■ The input
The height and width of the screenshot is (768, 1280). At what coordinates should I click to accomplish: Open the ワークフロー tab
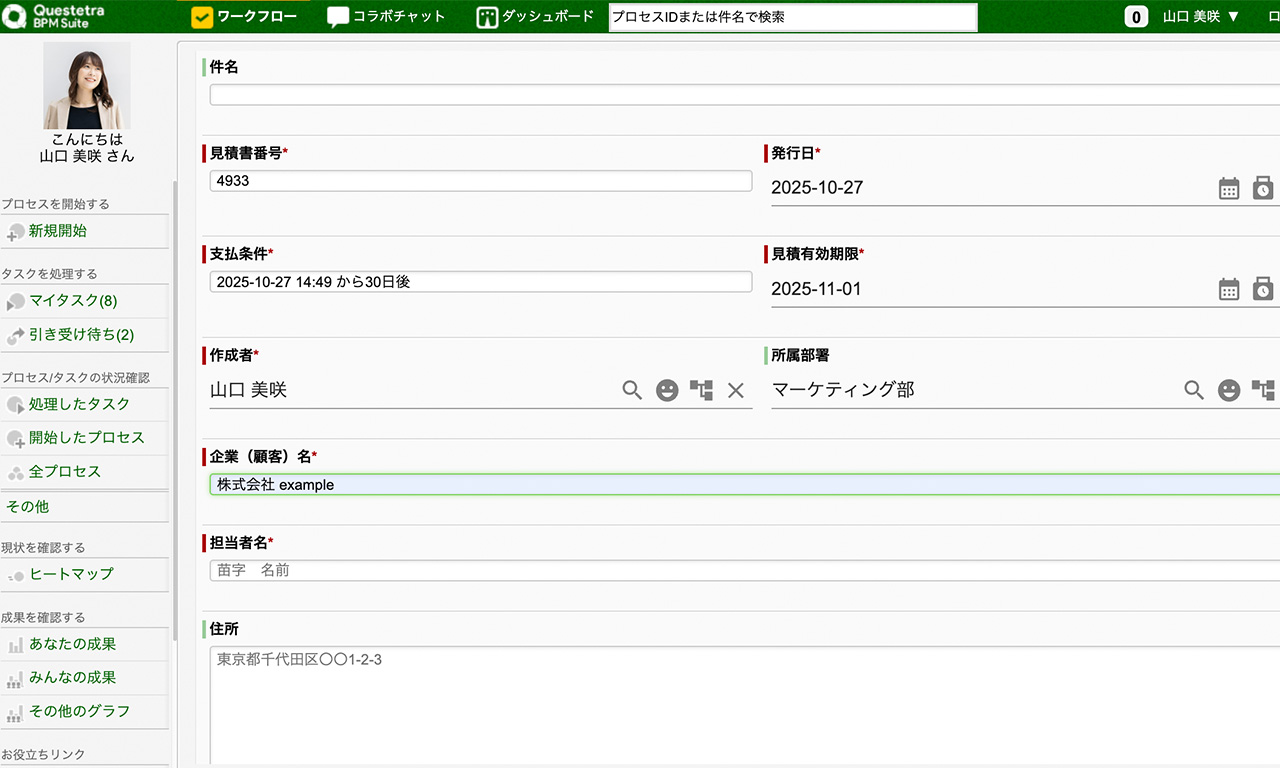(x=244, y=17)
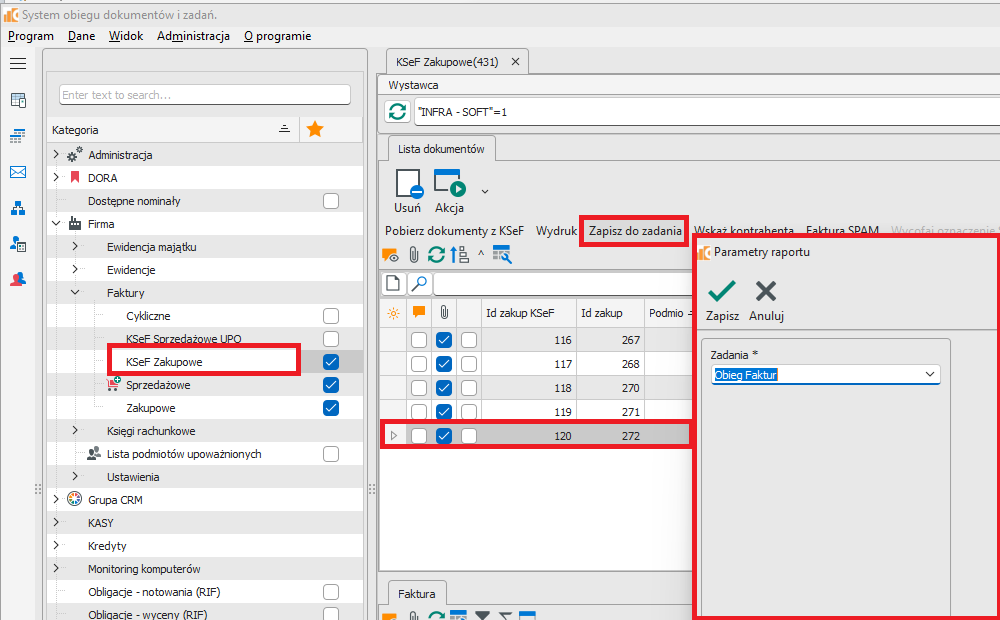1000x620 pixels.
Task: Expand the Administracja category
Action: click(57, 155)
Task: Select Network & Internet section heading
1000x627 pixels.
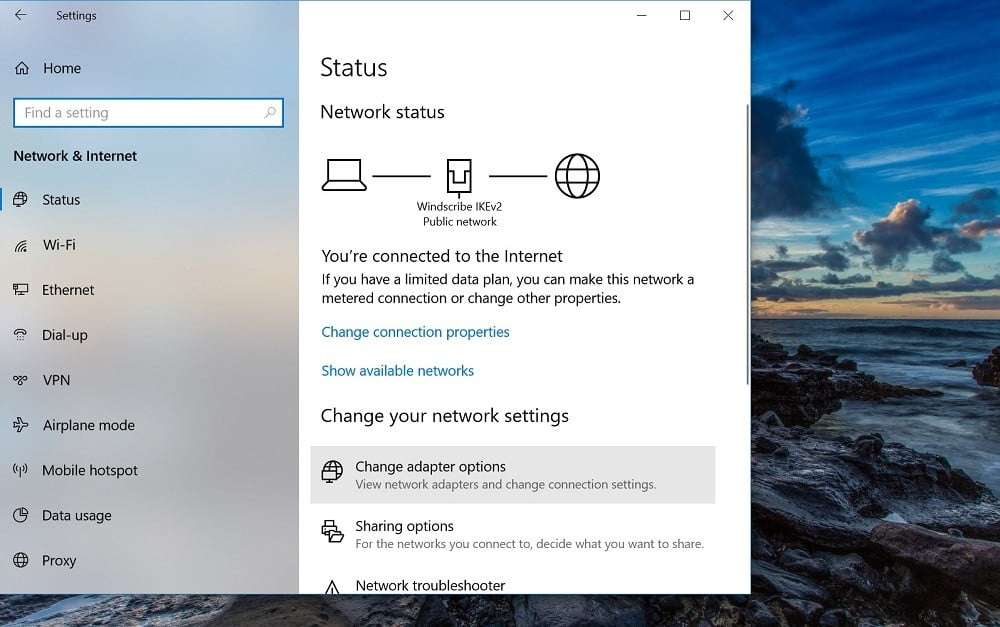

■ Directions
No pictures belong in the output. Restate word for word only the lines from the one containing "Task: Select Network" to the end of the entries above.

■ Exercise solution
Task: Select Network & Internet section heading
1000x627 pixels.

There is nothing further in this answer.